В каждом блефе содержится, пусть самая ничтожная, частица неуверенности относительно того, что предпримет лицо, которое мы хотим обмануть. А вдруг эта комедия разлуки приведет к настоящей разлуке! Мы не в силах без душевного содрогания представить себе ее возможность, даже невероятную. Тревожное наше состояние еще более обостряется оттого, что разлука произошла бы при этих условиях в минуту, когда она была бы невыносима, когда нам только что причинила страдание женщина, которая уйдет, не вылечив нас и даже не успокоив. Наконец, мы не располагаем больше точкой опоры в виде привычки, которая нам так помогает даже в горе. Мы сами добровольно себя ее лишили, мы придали нынешнему дню исключительную важность, мы его оторвали от смежных с ним дней; он носится в пространстве ни с чем не связанный, как день отъезда; наше воображение, перестав быть парализованным привычкой, пробудилось, мы вдруг присоединяем к нашей повседневной любви сентиментальные мечты, которые придают ей огромные размеры и делают для нас совершенно необходимым присутствие женщины, на которое мы как раз не имеем больше никаких оснований рассчитывать. Правда, именно для того, чтобы обеспечить на будущее время это присутствие, мы затеяли игру, будто можем без нее обойтись. Но мы сами попались во время этой игры, страдания наши обострились, потому что мы совершили нечто новое, непривычное, нечто похожее на те методы лечения, которые со временем должны нам помочь, но на первых порах ухудшают наше состояние.
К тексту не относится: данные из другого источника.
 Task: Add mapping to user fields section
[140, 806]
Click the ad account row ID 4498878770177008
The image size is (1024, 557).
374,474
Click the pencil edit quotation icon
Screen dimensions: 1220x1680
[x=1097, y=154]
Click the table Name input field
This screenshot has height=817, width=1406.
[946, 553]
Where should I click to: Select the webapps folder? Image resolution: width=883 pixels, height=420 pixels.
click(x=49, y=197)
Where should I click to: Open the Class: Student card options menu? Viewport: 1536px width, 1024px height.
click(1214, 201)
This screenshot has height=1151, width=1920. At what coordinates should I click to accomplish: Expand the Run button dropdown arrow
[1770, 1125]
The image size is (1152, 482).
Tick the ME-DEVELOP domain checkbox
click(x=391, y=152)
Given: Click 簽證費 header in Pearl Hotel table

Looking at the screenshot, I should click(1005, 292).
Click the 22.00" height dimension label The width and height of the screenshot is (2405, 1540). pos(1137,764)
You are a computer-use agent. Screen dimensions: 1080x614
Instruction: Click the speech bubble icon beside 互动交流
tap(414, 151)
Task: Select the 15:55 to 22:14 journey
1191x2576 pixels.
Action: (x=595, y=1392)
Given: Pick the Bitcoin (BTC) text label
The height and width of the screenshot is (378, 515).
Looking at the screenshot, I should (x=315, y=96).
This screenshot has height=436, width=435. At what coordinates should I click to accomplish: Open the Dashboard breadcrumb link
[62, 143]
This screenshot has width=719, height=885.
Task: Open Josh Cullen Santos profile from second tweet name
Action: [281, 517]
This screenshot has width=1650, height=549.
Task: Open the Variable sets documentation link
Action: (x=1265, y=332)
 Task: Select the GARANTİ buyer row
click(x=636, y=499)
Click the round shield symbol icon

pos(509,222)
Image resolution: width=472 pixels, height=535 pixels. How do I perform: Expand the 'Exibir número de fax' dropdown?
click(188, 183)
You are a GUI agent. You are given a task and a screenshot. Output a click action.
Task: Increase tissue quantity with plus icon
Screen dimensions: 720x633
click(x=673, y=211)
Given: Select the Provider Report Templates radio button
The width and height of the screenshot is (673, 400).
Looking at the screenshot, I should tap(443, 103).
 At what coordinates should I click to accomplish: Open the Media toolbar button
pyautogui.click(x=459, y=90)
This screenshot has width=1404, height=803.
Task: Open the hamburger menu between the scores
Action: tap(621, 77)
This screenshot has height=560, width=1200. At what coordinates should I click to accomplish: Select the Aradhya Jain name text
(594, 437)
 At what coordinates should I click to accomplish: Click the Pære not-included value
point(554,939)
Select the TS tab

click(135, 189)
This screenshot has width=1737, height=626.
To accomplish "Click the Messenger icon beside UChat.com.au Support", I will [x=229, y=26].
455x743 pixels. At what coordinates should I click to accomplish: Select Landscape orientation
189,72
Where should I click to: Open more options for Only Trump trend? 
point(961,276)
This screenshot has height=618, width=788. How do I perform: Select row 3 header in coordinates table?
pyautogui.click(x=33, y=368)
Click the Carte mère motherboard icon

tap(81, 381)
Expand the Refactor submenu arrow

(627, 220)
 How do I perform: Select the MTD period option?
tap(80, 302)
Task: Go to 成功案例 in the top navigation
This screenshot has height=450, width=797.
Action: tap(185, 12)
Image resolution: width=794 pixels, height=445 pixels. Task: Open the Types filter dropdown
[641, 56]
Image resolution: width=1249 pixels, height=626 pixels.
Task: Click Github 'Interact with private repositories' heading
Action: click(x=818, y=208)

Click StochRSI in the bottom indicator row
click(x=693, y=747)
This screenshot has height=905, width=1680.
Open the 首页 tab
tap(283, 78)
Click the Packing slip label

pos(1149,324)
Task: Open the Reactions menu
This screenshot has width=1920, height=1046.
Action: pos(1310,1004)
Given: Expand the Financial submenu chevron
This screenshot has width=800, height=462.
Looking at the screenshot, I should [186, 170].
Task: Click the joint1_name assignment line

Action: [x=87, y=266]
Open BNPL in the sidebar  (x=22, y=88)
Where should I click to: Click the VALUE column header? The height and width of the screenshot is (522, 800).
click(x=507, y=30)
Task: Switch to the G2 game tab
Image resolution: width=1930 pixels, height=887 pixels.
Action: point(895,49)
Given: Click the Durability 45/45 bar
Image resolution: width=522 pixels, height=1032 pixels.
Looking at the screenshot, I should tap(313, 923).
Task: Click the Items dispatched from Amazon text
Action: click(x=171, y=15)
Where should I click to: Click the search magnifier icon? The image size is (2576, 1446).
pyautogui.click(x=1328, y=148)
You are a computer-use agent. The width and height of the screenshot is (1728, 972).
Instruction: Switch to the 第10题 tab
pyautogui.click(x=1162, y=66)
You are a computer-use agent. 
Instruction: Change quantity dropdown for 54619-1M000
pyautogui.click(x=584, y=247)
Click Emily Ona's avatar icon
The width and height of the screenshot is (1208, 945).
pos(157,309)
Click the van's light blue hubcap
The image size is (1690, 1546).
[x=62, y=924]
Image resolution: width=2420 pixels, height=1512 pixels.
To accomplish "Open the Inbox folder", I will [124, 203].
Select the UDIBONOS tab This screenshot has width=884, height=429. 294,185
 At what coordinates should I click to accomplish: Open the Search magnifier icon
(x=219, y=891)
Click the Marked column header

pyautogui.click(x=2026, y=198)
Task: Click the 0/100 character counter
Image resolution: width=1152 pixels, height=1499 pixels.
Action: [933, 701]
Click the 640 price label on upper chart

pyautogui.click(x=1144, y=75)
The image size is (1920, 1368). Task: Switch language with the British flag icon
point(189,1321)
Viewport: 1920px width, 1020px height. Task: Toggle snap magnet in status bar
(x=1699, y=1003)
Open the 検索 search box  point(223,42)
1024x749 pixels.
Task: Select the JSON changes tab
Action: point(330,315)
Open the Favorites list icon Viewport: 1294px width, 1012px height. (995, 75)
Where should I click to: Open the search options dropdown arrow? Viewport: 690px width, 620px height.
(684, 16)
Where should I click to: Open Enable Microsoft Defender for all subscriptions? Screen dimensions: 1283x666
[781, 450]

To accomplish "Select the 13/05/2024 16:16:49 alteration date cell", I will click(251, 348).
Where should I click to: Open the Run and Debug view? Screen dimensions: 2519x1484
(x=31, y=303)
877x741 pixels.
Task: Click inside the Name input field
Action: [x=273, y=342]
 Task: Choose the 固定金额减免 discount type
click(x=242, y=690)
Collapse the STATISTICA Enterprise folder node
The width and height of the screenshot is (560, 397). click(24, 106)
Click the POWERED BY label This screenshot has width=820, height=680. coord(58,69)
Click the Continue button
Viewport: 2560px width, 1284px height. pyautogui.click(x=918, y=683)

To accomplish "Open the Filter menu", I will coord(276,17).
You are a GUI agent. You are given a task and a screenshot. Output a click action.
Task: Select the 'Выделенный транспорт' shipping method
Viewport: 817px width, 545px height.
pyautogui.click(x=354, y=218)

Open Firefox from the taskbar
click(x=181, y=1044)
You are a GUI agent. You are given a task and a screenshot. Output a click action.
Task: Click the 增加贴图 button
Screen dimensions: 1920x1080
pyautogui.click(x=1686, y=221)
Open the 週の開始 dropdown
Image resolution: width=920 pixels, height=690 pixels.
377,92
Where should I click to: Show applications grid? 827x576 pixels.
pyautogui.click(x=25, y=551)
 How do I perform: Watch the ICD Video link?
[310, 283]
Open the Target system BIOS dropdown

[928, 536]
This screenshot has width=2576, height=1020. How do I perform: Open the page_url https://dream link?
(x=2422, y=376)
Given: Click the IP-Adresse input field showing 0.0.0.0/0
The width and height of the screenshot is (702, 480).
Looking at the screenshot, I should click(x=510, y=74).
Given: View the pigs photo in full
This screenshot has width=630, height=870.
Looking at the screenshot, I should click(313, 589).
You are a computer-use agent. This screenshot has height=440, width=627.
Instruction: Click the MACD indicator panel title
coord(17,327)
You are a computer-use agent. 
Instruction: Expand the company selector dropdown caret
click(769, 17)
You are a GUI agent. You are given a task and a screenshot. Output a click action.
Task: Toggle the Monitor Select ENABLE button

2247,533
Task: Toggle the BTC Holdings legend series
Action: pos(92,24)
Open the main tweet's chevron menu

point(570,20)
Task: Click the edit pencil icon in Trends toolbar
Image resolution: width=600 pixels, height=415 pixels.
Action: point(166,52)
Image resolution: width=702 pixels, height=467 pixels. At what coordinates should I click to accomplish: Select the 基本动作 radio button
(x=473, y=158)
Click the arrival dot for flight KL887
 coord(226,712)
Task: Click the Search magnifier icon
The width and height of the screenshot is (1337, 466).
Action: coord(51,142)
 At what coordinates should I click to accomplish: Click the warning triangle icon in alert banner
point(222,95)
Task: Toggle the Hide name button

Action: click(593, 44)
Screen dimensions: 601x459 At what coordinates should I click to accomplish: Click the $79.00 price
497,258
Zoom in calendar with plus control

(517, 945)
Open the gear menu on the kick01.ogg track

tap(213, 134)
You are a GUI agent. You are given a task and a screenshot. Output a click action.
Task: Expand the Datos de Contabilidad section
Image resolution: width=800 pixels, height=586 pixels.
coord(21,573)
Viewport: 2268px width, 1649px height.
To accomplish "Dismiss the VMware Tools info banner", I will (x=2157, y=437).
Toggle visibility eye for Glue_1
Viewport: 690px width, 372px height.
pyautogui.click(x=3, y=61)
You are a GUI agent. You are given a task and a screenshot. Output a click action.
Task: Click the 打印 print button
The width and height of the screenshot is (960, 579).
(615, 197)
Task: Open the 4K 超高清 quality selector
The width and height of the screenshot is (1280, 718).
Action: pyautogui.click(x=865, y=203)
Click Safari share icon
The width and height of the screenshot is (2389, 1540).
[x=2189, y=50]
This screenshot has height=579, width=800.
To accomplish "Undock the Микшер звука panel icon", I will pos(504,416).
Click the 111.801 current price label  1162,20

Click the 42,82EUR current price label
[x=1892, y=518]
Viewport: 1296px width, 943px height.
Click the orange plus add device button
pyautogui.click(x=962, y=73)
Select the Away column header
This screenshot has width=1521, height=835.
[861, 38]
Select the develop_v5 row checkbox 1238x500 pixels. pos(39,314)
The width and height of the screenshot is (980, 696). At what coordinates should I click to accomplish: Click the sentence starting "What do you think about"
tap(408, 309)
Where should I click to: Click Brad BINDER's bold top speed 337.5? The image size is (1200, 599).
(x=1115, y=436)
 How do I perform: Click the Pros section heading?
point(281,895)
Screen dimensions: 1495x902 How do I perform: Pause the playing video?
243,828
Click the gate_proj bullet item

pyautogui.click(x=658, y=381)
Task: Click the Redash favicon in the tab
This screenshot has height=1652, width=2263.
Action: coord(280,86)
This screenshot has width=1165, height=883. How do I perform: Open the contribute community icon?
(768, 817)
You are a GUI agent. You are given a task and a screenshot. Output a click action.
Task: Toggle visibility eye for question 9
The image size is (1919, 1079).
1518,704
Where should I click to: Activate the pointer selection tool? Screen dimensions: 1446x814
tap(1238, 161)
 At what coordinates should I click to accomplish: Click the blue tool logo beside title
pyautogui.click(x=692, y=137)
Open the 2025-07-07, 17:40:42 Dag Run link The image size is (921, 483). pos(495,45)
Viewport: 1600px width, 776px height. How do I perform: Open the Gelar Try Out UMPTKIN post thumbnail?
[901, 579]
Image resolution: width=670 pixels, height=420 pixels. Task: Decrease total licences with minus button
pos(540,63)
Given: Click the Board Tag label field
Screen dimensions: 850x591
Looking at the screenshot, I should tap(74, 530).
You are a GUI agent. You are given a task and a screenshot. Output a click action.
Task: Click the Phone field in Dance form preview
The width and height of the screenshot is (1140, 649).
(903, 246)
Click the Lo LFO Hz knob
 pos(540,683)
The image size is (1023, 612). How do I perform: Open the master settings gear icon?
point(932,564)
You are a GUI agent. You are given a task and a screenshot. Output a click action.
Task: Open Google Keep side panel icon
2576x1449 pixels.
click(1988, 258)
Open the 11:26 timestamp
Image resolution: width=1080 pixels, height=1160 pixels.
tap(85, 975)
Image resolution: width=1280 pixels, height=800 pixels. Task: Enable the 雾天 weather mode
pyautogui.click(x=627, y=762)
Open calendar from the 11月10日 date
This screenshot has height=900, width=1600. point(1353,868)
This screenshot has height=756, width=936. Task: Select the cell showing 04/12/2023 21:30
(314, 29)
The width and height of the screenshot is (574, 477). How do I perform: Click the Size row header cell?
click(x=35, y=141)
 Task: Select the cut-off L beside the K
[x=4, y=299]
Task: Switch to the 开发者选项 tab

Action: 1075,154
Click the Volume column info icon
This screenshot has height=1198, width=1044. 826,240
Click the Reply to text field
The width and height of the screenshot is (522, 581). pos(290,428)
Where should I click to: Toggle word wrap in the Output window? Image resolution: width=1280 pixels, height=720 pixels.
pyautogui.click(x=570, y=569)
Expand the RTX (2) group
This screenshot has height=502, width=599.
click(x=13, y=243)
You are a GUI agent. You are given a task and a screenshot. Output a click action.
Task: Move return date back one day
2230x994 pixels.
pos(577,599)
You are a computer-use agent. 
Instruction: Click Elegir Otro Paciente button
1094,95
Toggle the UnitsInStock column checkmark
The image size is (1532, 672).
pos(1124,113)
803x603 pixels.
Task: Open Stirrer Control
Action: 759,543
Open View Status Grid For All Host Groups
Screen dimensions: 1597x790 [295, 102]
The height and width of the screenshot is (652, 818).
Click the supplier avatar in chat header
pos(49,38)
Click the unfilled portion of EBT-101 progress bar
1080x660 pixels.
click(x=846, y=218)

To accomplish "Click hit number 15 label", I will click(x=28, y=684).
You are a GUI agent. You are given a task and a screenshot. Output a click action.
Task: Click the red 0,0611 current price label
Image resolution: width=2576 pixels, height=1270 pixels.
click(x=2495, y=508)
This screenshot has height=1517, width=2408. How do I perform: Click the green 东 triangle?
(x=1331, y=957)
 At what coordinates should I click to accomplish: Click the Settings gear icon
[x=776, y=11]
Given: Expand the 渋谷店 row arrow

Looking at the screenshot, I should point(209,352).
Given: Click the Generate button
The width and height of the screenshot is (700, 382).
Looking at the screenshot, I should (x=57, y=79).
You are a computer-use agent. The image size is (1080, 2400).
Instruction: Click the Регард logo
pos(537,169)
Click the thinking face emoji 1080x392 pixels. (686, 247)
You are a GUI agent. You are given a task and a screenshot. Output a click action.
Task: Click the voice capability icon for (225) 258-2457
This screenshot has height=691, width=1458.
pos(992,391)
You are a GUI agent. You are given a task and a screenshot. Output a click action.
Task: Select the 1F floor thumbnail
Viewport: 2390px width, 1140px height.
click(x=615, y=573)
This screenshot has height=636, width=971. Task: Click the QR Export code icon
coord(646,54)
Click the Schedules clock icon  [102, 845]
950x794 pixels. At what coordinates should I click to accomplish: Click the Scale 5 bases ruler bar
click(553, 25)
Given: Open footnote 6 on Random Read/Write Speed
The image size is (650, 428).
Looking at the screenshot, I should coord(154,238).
Слезы выступили у меня на глазах, как у тех людей, что, находясь одни в своей комнате и отдаваясь прихотливому полету своего воображения, представляют себе смерть какого-либо любимого существа, и рисуют с такими подробностями скорбь, которую они испытали бы, что в заключение они ее испытывают. Таким образом, делая Альбертине все новые и новые наставления относительно того, как ей надо будет вести себя по отношению ко мне после нашей разлуки, я почувствовал себя почти столь же опечаленным, как если бы нам не предстояло сейчас примириться. Кроме того, так ли уж я был уверен в том, что мне удастся устроить наше примирение, удастся вернуть Альбертину к мысли о совместной жизни, а если и удастся на этот вечер, то какая у меня была порука в том, что ее умонастроение, разогнанное этой сценой, не возродится? Себя я ощущал, но не считал господином будущего, ибо я понимал, что мое ощущение проистекает только от того, что это будущее еще не существует и я таким образом не подавлен его необходимостью. Словом, продолжая лгать, я вкладывал, может быть, в мои слова больше правды, чем я думал. У меня был уже пример в прошлом, когда я сказал Альбертине, что скоро ее забуду; ведь так у меня действительно случилось с Жильбертой, к которой я воздерживался теперь заходить, чтобы избежать не страдания, а скуки. Конечно, мне было больно писать Жильберте, что я ее больше не увижу, хотя я ходил к ней только время от времени.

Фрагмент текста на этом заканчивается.